Pool v H. Savy Insurance (CS 105/2015)  SCSC 412 (23 May 2019);
Order: Prayers for damages dismissed
 The Plaintiff on 26th October 2015 filed a case seeking an order for the Defendant to pay him the total sum of SCR 647, 000/- being the loss of his vehicle which was a write-off and further for damages for loss of use and moral damages.
 The trial judge in a judgment dated 1st June 2016 found that “there is no evidence on record other than that of the Plaintiff on which this court could rely in favour of Plaintiff’s contention that Hubert Mothee had stolen his jeep and driven away…With respect to his claim for damages Plaintiff offered no evidence in support of his claim.”
 The trial judge proceeded to dismiss the Plaintiff’s claim.
 The Plaintiff appealed to the Court of Appeal which Court sent the matter “back to the Supreme Court for a determination on that issue of quantum, of which Appellant’s Counsel conceded to.”
 On being referred back counsel for the Defendant filed a defence on the issue of quantum being stuck for any other word to call her objections to the issue of quantum.
 In her ‘defence’ counsel for the Defendant denied that the Plaintiff was entitled to his claim as per the policy but that he is entitled to be paid based on assessments of the Defendant and/or third parties.
 Defence also denied that the vehicle was written off or worth SCR 397, 000/- or that the Plaintiff was entitled to loss of use or moral damages.
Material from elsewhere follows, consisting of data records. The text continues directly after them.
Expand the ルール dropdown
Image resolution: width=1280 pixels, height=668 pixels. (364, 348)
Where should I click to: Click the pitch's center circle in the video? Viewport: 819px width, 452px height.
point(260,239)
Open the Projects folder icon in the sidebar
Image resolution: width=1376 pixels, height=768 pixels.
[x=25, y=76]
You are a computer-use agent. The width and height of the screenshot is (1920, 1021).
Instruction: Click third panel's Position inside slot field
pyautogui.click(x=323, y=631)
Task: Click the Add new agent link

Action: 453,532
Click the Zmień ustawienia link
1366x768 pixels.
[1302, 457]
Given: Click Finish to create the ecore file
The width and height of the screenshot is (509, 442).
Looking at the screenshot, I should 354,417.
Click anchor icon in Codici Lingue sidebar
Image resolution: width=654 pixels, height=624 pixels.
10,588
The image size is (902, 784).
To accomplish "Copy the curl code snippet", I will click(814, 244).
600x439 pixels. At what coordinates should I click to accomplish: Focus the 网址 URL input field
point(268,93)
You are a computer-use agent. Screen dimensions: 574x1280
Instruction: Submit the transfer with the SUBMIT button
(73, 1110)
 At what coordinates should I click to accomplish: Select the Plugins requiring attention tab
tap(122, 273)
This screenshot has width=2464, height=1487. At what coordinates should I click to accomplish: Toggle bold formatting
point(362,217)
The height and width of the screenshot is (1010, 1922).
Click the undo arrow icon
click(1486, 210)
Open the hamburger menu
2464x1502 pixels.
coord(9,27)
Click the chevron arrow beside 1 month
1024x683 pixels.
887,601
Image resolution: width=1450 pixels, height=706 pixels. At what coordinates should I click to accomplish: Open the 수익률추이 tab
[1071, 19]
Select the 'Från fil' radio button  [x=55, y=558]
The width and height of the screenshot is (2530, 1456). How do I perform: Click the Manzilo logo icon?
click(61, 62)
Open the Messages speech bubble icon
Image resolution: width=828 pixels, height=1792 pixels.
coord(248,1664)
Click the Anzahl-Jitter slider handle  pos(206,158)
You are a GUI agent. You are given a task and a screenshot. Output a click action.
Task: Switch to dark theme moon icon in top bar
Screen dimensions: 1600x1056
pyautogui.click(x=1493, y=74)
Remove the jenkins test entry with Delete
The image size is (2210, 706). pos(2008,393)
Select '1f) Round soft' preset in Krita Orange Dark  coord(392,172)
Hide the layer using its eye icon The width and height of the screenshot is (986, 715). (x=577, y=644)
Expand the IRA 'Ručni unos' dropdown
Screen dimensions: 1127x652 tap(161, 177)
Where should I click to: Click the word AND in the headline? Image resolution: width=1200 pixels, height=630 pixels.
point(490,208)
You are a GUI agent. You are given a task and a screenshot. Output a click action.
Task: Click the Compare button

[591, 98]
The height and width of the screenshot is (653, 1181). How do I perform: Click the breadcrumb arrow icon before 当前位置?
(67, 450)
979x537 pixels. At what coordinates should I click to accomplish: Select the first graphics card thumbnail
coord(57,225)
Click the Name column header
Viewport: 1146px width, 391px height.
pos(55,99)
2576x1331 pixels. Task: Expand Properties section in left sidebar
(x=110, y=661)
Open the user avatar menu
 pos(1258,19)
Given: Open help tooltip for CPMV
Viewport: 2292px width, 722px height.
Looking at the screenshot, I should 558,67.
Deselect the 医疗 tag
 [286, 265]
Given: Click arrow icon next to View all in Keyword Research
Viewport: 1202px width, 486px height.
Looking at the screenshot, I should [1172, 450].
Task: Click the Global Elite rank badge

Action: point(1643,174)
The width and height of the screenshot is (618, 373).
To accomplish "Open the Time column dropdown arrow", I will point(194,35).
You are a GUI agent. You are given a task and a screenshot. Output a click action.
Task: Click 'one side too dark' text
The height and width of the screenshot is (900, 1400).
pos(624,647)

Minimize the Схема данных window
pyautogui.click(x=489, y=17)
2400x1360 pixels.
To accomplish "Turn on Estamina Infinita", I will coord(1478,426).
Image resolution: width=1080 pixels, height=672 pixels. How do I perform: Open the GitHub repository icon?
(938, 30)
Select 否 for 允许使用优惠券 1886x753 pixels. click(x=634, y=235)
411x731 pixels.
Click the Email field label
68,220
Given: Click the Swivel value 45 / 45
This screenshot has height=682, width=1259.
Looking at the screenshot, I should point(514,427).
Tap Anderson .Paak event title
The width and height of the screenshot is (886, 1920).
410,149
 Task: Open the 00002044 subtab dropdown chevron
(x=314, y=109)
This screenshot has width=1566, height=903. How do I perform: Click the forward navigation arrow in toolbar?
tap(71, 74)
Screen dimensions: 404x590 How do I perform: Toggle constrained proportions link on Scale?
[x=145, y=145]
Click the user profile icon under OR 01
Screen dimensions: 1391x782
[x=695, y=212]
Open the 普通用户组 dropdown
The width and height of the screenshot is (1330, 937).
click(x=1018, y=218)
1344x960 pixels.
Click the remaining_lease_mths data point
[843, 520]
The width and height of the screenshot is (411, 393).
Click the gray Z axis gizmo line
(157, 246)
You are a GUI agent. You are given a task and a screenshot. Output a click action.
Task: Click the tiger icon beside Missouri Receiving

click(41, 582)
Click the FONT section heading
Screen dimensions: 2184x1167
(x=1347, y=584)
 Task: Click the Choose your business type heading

 The only witness who testified was the Plaintiff himself. He testified that he was the owner of S20378, a Hyundai iX35. He further testified that the vehicle was insured with the Defendant for the sum of SCR 397, 000. He produced the policy as P1 which indeed showed that the sum insured for the vehicle was SCR 397, 000/-.
 The witness further testified that the vehicle was stolen and involved in an accident on the 15th September 2014. The Defendant’s assessors came in to do the assessment, took pictures and agreed that the vehicle was a write-off according to the Defendant’s evidence.
 Subsequently the Plaintiff told a friend of his one Tom Hoareau to take the jeep which he did. According to the Plaintiff Tom Hoareau fixed up the jeep (page 7 of 22nd January 2019 proceedings).
 Defence did not call any witnesses and relied on submissions while Plaintiff’s side left it to Court to decide the issue.
 As per the judgment of the Court of Appeal, the only issue for this Court to decide is the issue of quantum.
 In order to decide the issue of quantum this Court requires proof of the damages to the vehicle, evidence of loss of use as well as evidence of moral damages being the three heads under which the claim is made.
 Other than the Plaintiff’s testimony as to the vehicle being a write-off there is only the policy which states that the value of the vehicle was SCR 397, 000/-. The Defence cannot dispute the value since that is the sum for which they insured the vehicle.
 To my mind the issue is the value of the damage to the vehicle. Logically, in order to be paid the value of the vehicle as insured on P1, the Plaintiff has to show that the vehicle has been damaged beyond repair or that the cost of repairing the vehicle is in excess of the insured value of the vehicle.
 The Plaintiff only stated that the vehicle was a write-off. There is no evidence as to the extent of the damage to the vehicle.
 As regards the claim for moral damages the Plaintiff merely stated he was claiming for moral damages without expanding on that.
 Furthermore it was the Plaintiff’s evidence that the vehicle is now in use. Even if one was to accept his evidence that he could not use the vehicle for two years, there is no other evidence to support his testimony.
 I note Defence’s submission that PE1 was for a minivan and not an iX35 and that the period of cover was for May 2010 to 2011 while the vehicle was stolen in 2014. Indeed that is so. I also note on the policy that it covers a vehicle with registration number S20378.
 Discrepancies aside, in my opinion this Court cannot pronounce itself on the legitimacy of P1 since it has no bearing on the issue of quantum in itself, other than to show the sum for which it was insured, albeit in 2010. The Court of Appeal accepted the Plaintiff’s evidence including the insurance policy and allowed the Plaintiff’s appeal, only referring the issue of quantum to this Court for a decision. This Court is not empowered to question the Court of Appeal in its judgment.
 With all that said I find no evidence on which I can, on a balance of probabilities, say that the Plaintiff is entitled to the sums claimed, the Plaintiff having failed to provide any proof to support its claim for loss of vehicle, loss of use and moral damages.
 In the circumstances I dismiss the prayers for damages.
 Each side shall bear their own costs.